◆ EXERCISE DESCRIPTION:
Read the data below line by line and state how many lines hold "page". Nothing else belongs in the answer.
MATERIAL SUPPLIED START
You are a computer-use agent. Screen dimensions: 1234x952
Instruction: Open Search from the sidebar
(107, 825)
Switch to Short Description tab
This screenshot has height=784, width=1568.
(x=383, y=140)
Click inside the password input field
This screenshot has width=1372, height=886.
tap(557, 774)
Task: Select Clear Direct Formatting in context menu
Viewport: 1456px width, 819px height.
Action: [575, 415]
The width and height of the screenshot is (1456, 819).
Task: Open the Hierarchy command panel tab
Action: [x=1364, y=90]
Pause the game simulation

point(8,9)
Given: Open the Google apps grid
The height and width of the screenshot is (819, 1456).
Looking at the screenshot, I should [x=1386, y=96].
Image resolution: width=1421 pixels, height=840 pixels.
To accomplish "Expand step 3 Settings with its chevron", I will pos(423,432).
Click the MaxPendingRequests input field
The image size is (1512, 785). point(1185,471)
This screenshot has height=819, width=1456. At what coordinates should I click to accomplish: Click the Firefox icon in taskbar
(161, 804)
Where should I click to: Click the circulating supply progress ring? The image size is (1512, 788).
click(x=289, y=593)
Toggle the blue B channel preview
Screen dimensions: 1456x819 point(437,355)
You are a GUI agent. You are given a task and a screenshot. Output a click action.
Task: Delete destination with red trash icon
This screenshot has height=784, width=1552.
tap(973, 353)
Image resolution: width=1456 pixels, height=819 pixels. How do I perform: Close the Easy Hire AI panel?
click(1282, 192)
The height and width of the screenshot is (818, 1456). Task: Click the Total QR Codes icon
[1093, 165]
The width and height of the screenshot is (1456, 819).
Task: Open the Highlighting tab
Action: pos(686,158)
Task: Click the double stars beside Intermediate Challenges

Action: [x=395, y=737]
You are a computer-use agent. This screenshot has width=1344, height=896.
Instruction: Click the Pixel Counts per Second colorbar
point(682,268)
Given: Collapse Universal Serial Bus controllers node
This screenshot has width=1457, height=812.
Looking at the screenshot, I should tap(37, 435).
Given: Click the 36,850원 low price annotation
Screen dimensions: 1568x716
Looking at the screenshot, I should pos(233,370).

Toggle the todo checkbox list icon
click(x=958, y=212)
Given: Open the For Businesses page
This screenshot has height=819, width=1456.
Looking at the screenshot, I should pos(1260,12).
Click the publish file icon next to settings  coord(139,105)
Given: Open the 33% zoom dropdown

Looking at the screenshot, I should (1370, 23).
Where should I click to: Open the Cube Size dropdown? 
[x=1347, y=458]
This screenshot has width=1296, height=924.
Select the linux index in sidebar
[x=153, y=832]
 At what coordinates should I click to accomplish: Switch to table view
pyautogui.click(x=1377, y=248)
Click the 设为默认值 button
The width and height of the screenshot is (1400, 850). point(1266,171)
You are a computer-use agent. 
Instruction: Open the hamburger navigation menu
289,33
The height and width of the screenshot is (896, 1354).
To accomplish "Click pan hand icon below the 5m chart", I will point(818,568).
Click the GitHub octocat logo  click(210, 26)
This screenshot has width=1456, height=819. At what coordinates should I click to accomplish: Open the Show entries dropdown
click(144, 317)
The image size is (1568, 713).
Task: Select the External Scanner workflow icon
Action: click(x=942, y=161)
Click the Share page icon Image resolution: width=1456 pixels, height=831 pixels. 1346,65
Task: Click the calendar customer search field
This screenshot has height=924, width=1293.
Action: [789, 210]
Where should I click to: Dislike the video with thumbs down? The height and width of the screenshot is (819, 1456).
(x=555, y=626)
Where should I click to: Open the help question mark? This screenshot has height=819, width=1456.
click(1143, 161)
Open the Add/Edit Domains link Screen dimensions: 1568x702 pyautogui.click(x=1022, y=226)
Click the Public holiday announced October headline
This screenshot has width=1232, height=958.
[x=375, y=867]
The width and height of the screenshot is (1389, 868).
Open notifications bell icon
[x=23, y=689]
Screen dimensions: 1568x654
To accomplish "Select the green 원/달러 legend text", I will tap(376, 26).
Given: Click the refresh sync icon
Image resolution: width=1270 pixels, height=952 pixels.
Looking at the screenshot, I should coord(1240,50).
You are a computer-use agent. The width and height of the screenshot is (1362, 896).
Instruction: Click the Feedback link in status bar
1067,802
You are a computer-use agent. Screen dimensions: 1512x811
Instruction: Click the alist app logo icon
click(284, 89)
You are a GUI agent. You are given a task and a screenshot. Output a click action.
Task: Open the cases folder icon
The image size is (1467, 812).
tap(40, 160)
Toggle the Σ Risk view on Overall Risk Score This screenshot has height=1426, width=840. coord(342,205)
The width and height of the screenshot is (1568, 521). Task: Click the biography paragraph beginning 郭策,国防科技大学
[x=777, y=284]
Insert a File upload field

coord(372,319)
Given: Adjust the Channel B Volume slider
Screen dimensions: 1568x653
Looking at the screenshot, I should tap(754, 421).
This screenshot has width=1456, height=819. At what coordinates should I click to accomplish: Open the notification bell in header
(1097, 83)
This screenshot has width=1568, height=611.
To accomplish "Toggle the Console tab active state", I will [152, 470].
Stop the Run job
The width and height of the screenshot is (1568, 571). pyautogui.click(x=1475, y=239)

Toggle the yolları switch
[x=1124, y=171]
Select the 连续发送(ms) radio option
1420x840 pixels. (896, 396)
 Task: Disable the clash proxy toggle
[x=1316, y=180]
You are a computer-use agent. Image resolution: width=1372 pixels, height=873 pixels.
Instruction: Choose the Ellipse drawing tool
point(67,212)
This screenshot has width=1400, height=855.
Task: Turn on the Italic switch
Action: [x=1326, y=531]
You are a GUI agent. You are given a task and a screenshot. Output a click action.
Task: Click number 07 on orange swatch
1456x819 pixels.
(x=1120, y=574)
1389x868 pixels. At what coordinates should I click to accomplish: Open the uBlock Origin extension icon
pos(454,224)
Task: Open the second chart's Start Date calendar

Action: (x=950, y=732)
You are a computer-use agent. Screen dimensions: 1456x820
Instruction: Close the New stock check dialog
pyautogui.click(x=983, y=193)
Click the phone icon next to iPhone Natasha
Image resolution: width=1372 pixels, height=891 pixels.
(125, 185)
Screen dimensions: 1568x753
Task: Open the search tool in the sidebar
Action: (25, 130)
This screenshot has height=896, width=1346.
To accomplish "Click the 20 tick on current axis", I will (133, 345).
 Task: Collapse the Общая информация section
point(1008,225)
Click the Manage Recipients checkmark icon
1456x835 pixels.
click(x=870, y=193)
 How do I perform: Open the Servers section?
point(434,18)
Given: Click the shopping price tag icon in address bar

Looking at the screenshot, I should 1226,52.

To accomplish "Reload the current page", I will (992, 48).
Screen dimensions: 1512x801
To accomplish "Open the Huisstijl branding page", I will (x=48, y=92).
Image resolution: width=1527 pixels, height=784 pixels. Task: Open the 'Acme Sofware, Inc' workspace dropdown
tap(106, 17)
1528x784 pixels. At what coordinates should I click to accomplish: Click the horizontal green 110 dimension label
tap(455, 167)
MATERIAL SUPPLIED END
◆ RESPONSE:
4